(Dataset items)
-=-=-=-=-
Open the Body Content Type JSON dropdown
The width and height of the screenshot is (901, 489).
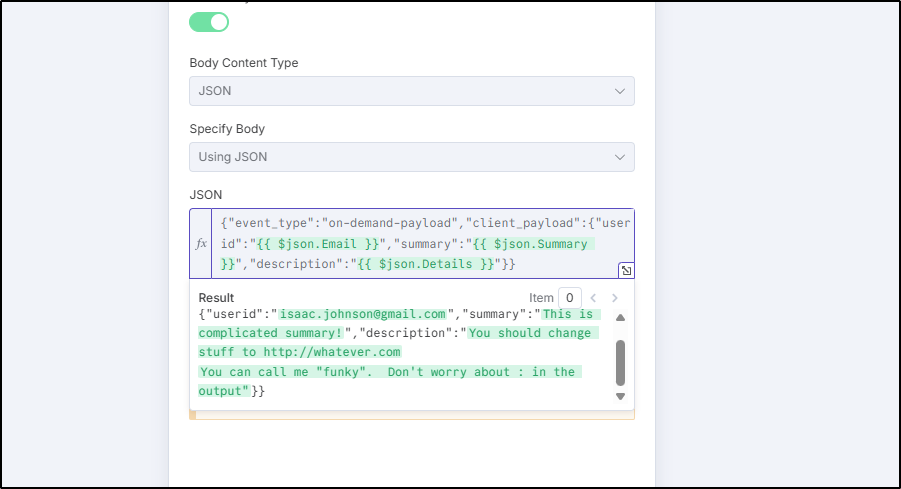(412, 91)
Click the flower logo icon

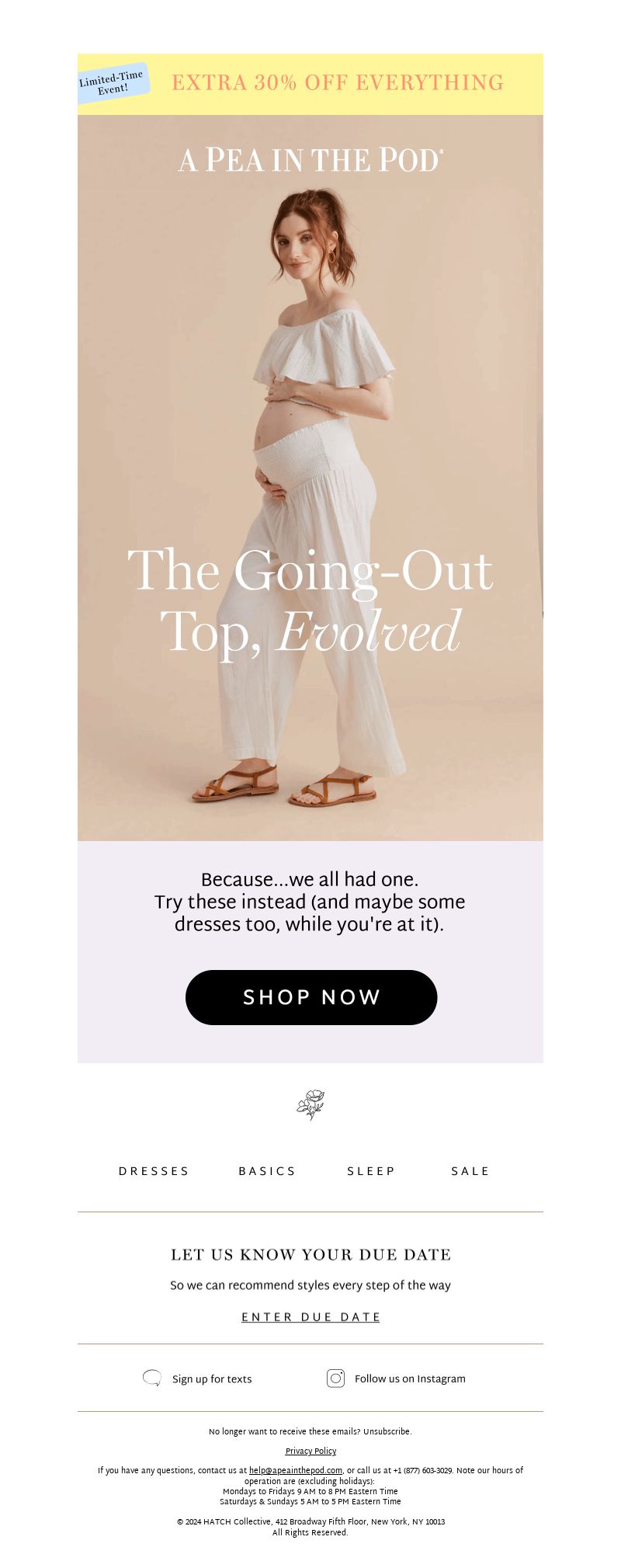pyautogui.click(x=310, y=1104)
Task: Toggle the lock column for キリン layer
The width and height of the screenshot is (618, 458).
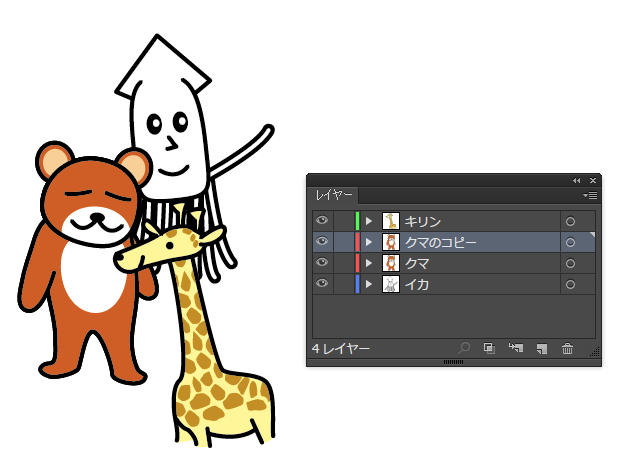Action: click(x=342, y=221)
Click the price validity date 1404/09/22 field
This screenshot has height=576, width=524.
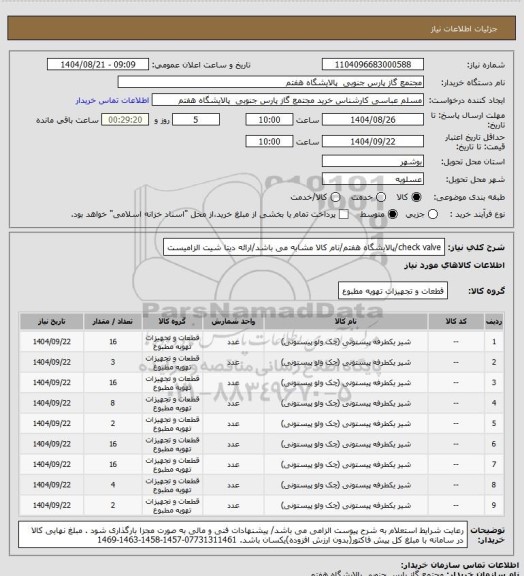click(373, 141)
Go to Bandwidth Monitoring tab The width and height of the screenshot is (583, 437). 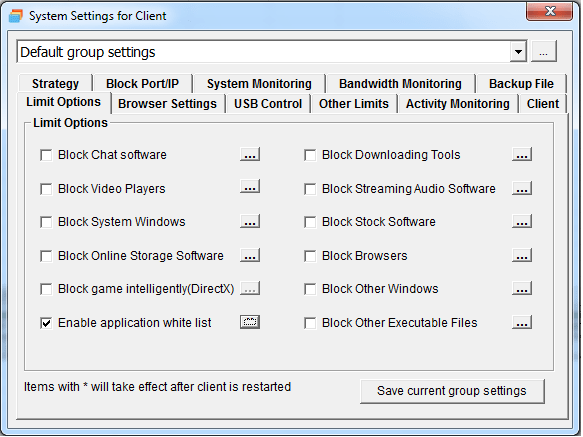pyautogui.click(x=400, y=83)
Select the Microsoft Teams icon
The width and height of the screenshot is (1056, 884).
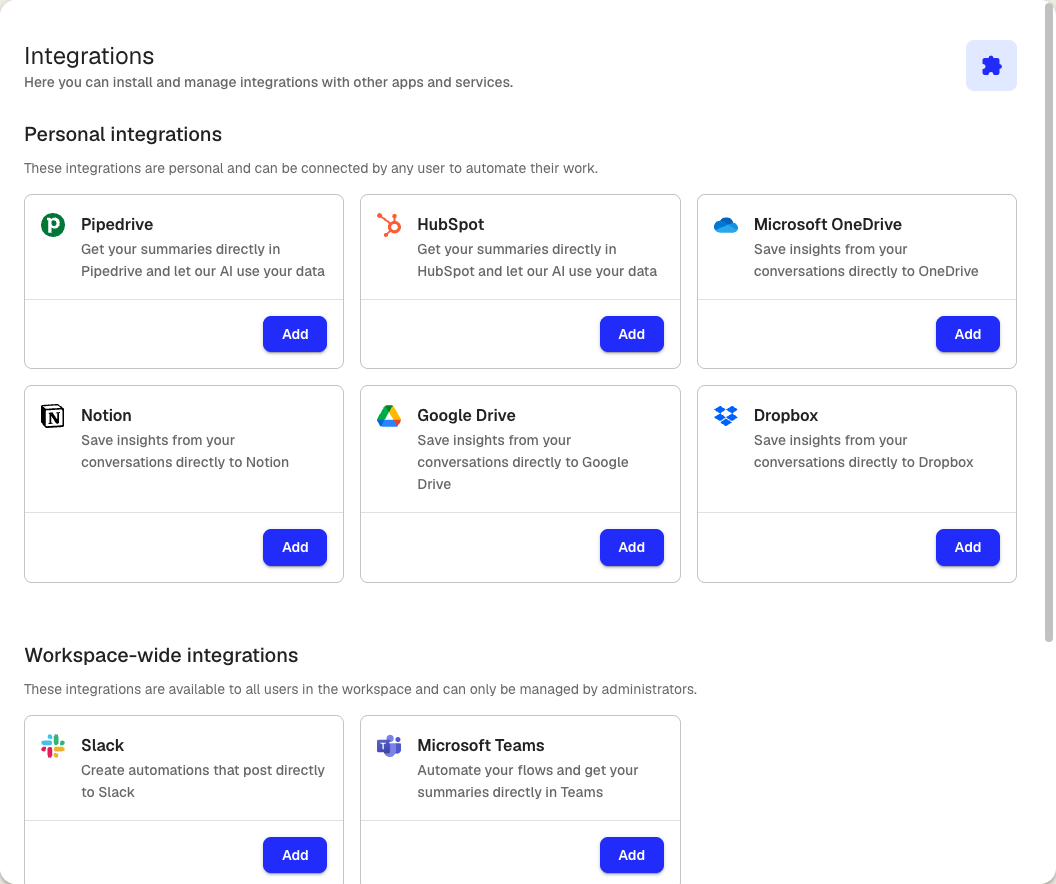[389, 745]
-=-=-=-=-
- [Exercise requirements] Look above for the line containing "Click the flower logo icon", then copy exactly from it through the line containing "Click the price", keeping both and leaving out pictures. Add nothing else.

- [Task response]
Click the flower logo icon

pyautogui.click(x=310, y=1104)
Task: Toggle the lock column for キリン layer
The width and height of the screenshot is (618, 458).
Action: click(x=342, y=221)
Click the price validity date 1404/09/22 field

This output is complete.